I noticed this recently as well at Walmart. Tried to swipe my card and it didn't work, swiped again and it didn't work. Finally bothered to read the error message, which was "Insert Card into Slot at Bottom of Terminal."

My experience in Europe has been with Chip and PIN, I wonder why we're gravitating toward Chip and Signature.

Me, too. Found http://krebsonsecurity.com/2014/10/chip-pin-vs-chip-signatur...

"Most card issuing banks and Visa don’t want PINs because the PINs can be stolen and used with the magnetic stripe data on the same cards (that also have a chip card) to withdraw cash from ATM machines. Banks eat the ATM fraud costs. This scenario has happened with the roll-out of chip cards with PIN – in Europe and in Canada."

I don't quite follow this... how do you use your card at an ATM if it doesn't have a PIN? In Europe cards had PINs for this, even before EMV.
US credit cards (both chip and non-chip) have PINs they're just used only at ATMs when taking cash advances. The article jdeibele referred to said that if you forced people to use their PINs all the time the rate of cash advance fraud would go up since it would be more likely that a skimmer would have the PIN (since there would be more opportunities to intercept it).
> My experience in Europe has been with Chip and PIN, I wonder why we're gravitating toward Chip and Signature.

Americans love credit cards and those who use them tend to have a lot of them. I personally have six credit cards and three debit cards (and, yes, I have a reason for having each card). My father has a wallet more than 1 in (2.5 cm) thick from all the cards he carries. According to the Boston Fed the average cardholding consumer had 4.0 credit cards and 1.6 debit cards in 2012[1]. Forcing people to memorize a PIN for each card they have would discourage people from signing up for more than one or two cards which would be a nightmare scenario for the credit card industry.

[1] http://www.bostonfed.org/economic/rdr/2014/rdr1401.pdf (page 92, table 11)
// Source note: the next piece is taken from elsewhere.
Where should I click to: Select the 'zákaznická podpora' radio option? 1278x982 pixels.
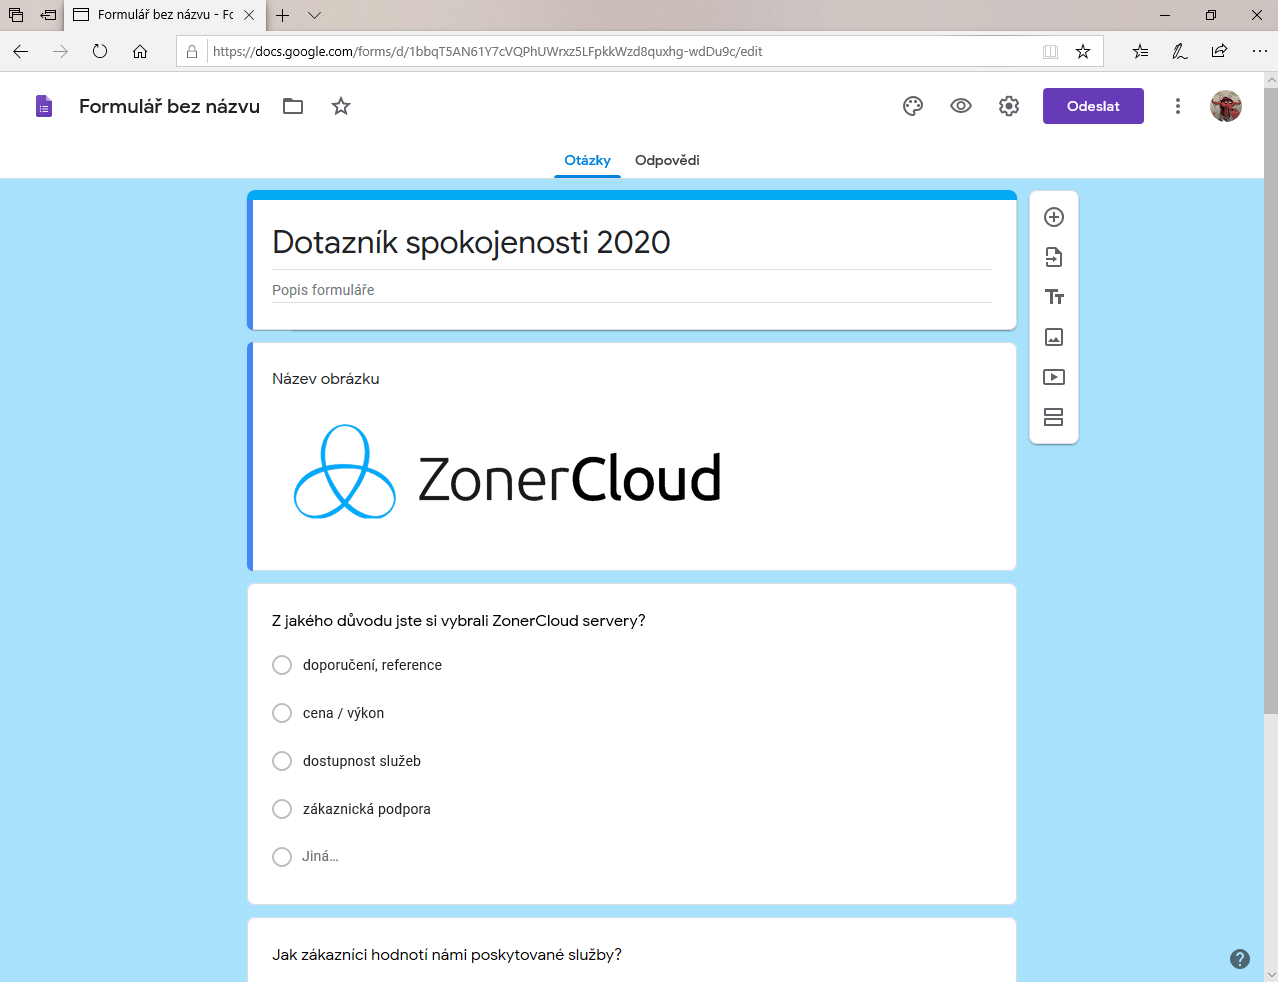[282, 809]
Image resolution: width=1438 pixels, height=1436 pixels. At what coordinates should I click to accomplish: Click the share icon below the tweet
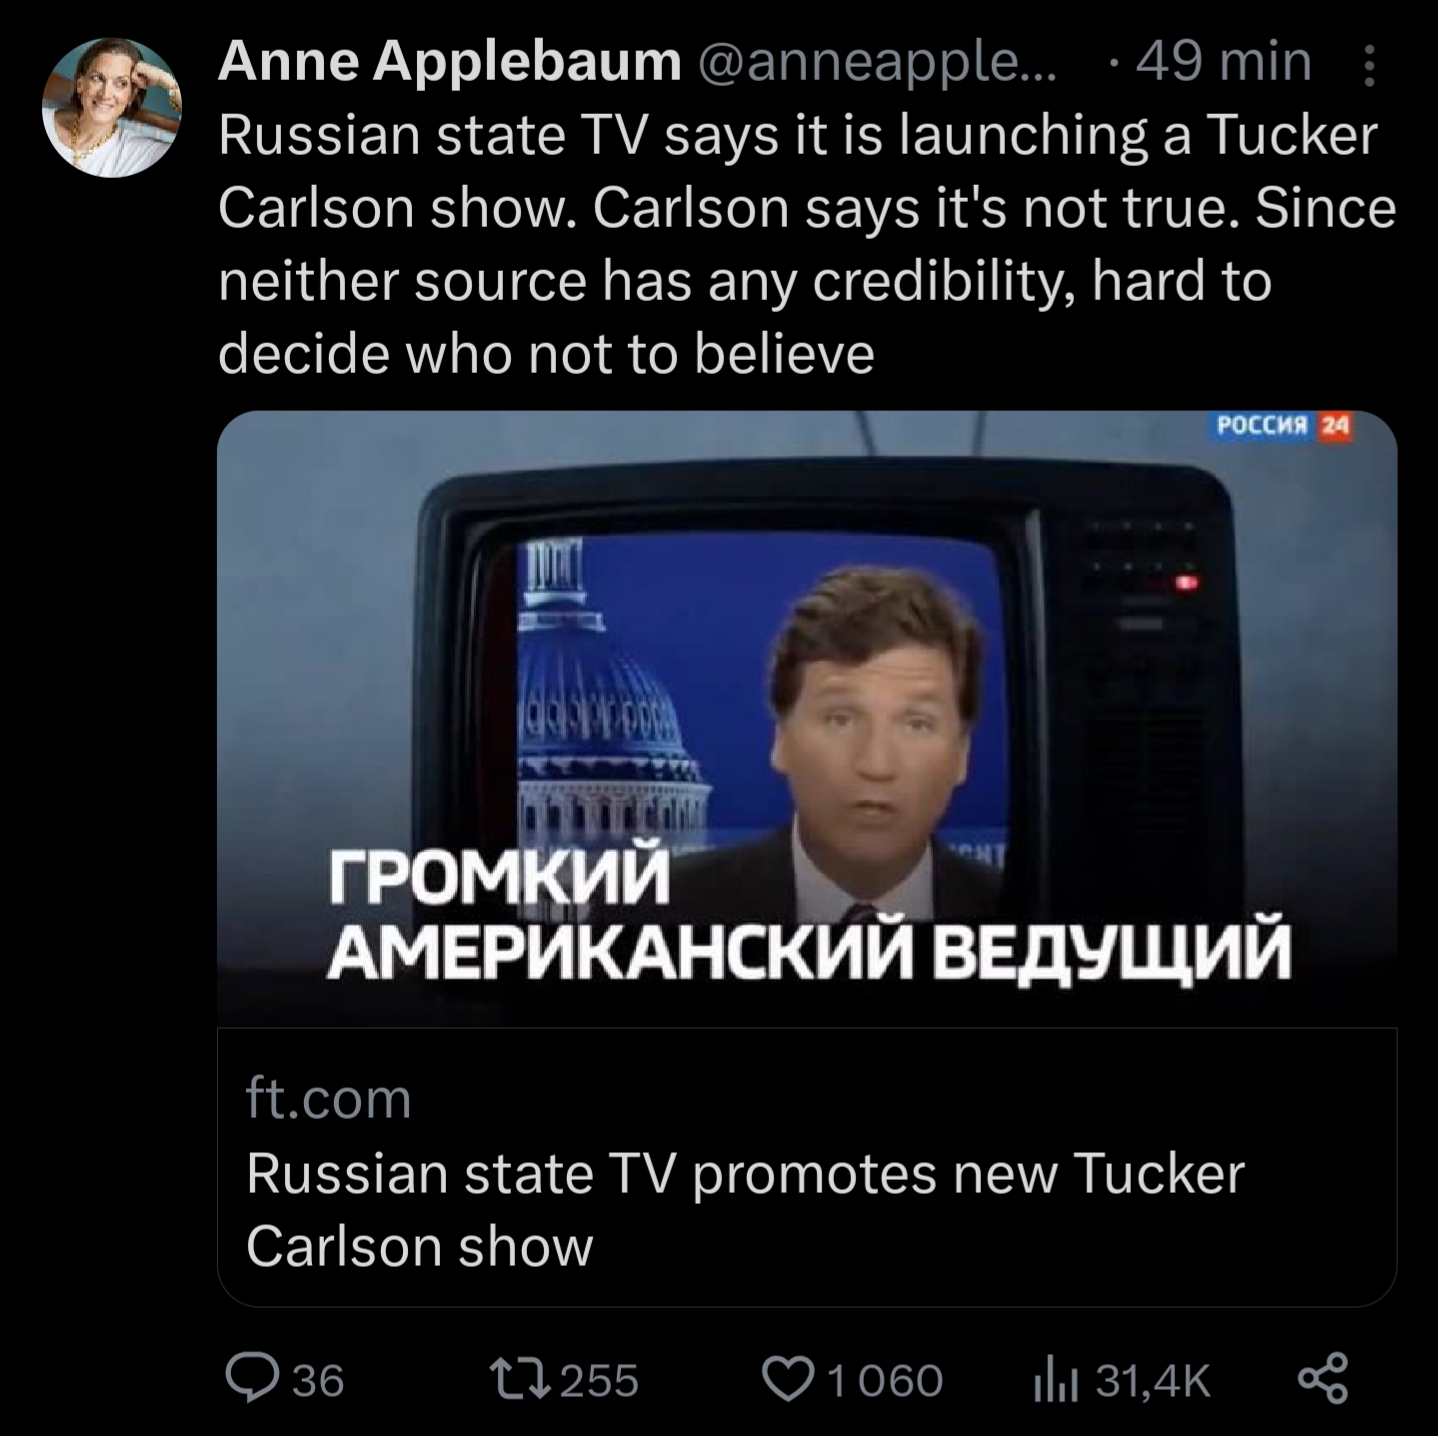1323,1379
Chip and pin isn't any more secure than chip and sign, and is a greater hassle. For a while, merchant banks would deny fraud claims from skimmers claiming that the victim must have let the fraudster know the pin. However, as the card has to be on the magstrip as a backup, it's trivial to clone a pin. A friend had to fight for a fraud claim on her card a few years back, with the bank giving her that line. thankfully, she is dyslexic, and has chip and sign as an accommodation, so she was finally able to get enough words in for the rep to check her account flags and realize there was no way in hell she gave a pin to anyone, because her account doesn't have a pin attached to it. Chip and sign cards have pins on them for various silly reasons, even if there is no way it would ever be used.
The first few times it was really slow, but recently it's only added a couple seconds to the transaction. I really think this will be a non-issue in a couple months.
It seems to me like it's only going to get worse as more people get chip cards. The cafeteria at the office where I work replaced their card machine earlier this year with a model that accepts EMV cards and since we have a lot of employees that travel internationally a good chunk of the people that work here pay with an EMV card (myself included). The increased card processing time has resulted in a noticeable increase in the wait time at the register, commonly backing up the line by 1-3 people. I recently figured out the terminal also supports NFC payments so now I use my phone with Android Pay (since it only takes 1-2 seconds vs 10-15) but I'm the only one who uses it so far and I'm not sure anyone else knows.
OK I haven't experienced that.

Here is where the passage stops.